As an adviser, I believe it is my responsibility to reach out to the students and when a student reaches out to me, and is clearly in distress I see the need even more to go out for the student. This, of course, takes a lot of time and many visits.

The student does not need empty platitudes, or someone to do everything for her. Lisa needs someone to reinforce the fact that she is not a loser and that the potential she brought into the university can still be realized. She needs to know that her performance this semester may hurt her academically, but that giving up and letting herself quit before giving herself a fair shot at being successful is premature. This is only her first semester – she has time to turn it around. However, as I always ask the students, is she up to it and is she prepared to work with me to turn it around? In most of the cases I've been involved with, the students have not wanted to be losers, and have wanted to be guided into the educational system. I suspect Lisa is a first-generation student, all the more reason why she would feel frustrated (and why her family might not able to provide the support she needs).

OK – off my soap box – but I do feel passionately about this student and the fact that an adviser must make a personal decision as to how far they will go to get involved. One can still be very involved, yet maintain professionalism.”

Mary Lee Vance, Ph.D., George Mason University, June 5


leaf  “Don't know because I know no more about her in these couple of paragraphs then do 'you' as a 'two appointment academic' adviser. Too many dashes between the two paragraphs and meetings. No way to read her body and vocal language. If you really cared, you'd start becoming her friend, treat her as a person and not just as an advisee, be silent, don't give advice, maybe talk about yourself in a sense of 'feel, felt, found,' and just be there to listen.”
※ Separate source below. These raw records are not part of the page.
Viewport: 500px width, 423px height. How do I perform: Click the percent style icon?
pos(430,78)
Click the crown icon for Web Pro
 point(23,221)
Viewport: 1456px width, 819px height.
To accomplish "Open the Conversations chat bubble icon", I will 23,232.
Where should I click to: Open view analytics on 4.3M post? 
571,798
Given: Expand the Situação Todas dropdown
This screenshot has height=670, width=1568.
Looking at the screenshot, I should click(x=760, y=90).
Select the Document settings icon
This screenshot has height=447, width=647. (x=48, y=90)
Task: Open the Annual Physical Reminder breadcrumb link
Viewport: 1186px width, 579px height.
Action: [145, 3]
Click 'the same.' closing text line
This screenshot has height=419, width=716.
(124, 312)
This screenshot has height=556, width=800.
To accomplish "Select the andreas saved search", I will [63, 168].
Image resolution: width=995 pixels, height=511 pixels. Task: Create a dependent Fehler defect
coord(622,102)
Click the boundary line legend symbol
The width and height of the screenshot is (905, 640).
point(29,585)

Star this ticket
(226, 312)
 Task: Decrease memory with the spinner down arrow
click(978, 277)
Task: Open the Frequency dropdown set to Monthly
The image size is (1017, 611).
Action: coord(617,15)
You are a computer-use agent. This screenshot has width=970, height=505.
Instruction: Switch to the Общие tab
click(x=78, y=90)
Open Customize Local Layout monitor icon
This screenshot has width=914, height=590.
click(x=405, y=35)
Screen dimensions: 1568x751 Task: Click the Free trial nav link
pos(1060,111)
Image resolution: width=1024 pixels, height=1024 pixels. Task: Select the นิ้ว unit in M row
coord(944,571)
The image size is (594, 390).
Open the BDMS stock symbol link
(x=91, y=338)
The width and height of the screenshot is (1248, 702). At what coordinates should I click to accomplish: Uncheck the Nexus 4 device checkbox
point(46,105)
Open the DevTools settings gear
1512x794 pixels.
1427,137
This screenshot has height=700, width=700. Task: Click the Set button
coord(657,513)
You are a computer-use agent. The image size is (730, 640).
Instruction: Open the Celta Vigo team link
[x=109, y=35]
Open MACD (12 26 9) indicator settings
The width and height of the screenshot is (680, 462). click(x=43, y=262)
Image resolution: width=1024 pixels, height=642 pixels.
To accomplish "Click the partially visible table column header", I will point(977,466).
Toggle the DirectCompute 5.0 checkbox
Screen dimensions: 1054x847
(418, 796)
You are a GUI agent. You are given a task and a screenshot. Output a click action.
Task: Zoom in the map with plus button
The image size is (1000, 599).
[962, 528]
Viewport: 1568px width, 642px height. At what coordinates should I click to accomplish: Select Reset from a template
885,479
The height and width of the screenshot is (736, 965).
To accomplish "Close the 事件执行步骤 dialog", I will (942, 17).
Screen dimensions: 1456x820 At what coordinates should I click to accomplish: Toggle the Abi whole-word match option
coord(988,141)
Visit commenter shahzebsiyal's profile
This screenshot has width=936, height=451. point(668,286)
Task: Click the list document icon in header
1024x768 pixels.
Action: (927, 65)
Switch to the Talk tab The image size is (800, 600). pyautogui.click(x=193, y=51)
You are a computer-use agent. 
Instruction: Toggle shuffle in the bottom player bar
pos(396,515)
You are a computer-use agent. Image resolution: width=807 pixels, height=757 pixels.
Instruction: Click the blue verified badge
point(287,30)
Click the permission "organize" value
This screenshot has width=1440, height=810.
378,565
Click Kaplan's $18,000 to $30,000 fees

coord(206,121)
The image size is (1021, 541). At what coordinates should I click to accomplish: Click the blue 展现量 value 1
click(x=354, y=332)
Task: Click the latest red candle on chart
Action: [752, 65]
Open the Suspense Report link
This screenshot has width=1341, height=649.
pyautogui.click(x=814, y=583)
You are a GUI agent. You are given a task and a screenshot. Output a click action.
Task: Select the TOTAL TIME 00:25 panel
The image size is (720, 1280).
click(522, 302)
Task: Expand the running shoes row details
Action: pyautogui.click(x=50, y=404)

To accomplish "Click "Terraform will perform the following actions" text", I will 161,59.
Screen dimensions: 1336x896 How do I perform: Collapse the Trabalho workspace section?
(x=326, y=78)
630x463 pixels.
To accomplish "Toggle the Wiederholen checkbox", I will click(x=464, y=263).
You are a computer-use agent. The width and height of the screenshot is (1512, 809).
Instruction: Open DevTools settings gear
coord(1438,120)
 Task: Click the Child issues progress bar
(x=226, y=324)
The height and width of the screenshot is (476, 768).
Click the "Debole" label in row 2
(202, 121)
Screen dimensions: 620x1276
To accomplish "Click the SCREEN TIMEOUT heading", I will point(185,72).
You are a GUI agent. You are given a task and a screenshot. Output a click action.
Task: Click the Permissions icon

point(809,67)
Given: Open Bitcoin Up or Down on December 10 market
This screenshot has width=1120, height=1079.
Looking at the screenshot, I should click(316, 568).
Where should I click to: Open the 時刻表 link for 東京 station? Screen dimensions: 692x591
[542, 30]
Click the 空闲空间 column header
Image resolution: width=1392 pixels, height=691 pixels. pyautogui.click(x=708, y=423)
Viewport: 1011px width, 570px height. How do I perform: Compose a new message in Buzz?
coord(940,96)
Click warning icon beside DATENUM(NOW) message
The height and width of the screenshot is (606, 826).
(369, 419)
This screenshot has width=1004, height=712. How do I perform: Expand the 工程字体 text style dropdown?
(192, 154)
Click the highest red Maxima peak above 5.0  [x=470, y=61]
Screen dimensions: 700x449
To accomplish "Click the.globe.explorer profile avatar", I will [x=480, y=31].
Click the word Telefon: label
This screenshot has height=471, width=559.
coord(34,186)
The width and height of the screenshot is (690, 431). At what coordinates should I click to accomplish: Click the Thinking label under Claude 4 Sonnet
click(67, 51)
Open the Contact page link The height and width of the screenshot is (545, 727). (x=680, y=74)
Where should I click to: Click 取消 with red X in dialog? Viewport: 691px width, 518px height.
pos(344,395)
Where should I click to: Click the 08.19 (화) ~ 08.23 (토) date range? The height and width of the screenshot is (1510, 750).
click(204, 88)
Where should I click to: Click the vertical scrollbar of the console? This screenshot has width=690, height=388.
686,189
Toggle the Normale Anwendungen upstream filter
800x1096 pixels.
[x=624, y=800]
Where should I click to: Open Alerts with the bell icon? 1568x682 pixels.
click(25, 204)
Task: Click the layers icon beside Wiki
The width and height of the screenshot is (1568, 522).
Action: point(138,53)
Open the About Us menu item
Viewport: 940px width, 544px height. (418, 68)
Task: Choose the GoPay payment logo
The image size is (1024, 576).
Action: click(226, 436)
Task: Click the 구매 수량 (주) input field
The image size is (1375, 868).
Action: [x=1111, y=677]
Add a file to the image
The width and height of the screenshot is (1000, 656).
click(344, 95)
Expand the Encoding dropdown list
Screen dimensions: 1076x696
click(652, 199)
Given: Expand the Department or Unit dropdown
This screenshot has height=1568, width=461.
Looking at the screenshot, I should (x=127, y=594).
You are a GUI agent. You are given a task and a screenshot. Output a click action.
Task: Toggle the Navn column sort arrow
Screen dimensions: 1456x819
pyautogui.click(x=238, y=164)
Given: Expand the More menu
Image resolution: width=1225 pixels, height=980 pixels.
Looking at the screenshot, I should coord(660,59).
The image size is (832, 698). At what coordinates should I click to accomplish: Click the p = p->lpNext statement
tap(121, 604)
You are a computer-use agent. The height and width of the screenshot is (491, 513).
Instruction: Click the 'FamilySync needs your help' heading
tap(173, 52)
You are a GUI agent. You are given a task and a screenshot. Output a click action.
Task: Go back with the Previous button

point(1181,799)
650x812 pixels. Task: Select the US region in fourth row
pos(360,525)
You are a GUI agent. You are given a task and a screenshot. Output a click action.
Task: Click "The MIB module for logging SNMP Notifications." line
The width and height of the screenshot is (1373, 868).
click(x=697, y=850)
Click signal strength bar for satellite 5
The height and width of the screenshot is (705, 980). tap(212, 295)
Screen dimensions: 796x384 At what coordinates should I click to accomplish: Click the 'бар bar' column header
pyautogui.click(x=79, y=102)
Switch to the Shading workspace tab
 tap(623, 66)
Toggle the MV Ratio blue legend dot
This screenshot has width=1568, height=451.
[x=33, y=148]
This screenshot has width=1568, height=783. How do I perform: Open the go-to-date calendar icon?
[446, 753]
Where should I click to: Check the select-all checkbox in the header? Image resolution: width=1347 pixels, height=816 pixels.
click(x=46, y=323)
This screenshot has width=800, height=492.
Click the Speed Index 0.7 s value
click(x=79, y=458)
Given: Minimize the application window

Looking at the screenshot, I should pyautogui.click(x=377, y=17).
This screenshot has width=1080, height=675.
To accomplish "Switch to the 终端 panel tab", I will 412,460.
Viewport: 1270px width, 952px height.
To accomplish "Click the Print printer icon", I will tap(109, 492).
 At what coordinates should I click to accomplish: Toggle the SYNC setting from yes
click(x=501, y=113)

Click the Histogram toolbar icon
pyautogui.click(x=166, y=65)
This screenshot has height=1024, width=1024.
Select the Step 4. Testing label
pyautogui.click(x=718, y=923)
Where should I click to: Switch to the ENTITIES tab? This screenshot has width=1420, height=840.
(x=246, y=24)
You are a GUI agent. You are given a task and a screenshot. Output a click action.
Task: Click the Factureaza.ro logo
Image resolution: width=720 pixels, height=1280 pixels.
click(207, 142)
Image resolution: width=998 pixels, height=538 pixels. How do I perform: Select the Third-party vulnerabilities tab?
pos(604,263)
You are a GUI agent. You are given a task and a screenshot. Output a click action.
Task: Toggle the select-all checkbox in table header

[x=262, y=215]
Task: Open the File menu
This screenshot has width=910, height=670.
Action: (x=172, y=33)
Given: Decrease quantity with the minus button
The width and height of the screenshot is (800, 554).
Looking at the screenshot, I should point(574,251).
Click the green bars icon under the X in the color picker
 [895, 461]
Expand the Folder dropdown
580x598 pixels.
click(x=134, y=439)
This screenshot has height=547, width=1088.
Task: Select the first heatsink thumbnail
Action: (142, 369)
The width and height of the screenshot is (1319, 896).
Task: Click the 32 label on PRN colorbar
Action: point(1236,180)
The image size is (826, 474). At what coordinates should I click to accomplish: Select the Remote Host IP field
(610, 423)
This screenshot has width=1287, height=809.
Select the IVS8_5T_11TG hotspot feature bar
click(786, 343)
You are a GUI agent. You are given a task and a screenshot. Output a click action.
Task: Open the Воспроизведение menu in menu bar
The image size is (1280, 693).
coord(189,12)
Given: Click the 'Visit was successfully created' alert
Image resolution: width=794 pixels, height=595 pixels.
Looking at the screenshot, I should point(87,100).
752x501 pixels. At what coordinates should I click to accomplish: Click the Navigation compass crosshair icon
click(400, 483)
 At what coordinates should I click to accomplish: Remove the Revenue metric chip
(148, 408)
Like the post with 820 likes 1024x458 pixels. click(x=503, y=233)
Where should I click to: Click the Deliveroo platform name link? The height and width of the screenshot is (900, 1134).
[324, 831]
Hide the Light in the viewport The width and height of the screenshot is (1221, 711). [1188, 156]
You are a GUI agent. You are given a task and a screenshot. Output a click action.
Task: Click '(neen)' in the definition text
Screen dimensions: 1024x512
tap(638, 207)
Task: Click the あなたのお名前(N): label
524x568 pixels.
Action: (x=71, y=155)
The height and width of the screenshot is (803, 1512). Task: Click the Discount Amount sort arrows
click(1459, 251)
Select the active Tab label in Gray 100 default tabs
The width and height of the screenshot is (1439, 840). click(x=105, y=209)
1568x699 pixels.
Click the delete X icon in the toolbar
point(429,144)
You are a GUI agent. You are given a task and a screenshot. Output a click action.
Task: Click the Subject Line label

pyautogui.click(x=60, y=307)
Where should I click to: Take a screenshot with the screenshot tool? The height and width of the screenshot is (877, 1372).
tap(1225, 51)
Louis Schmier, Valdosta State University, June 2


leaf  “This student needs a mentor so I would ask an African American faculty to mentor her. I also would ask her to check in at the counseling center to rule out depression. Additionally, I would direct her towards our learning lab and make sure she gets the tutoring she needs. I also would help her speak with her professors to see if there is anyway she can pass or if a solution can be worked out. I would encourage her to contact her family and tell them she is having trouble adjusting and if she is comfortable with the suggestion have them talk to me. I would then give them some suggestions to help encourage and direct her. I would tell her that making bad grades is not the end of her dream of med school, but that she has to get herself organized and moving forward towards the next semester. I would schedule a time for her to meet back with me (two weeks) and would hunt her down if she didn't show up. It's obvious that she is experiencing (in lieu of an organic problem) freshman shock. Which is exacerbated by the fact that she was in a rural school and is first generation and so was in no way prepared for the college experience.”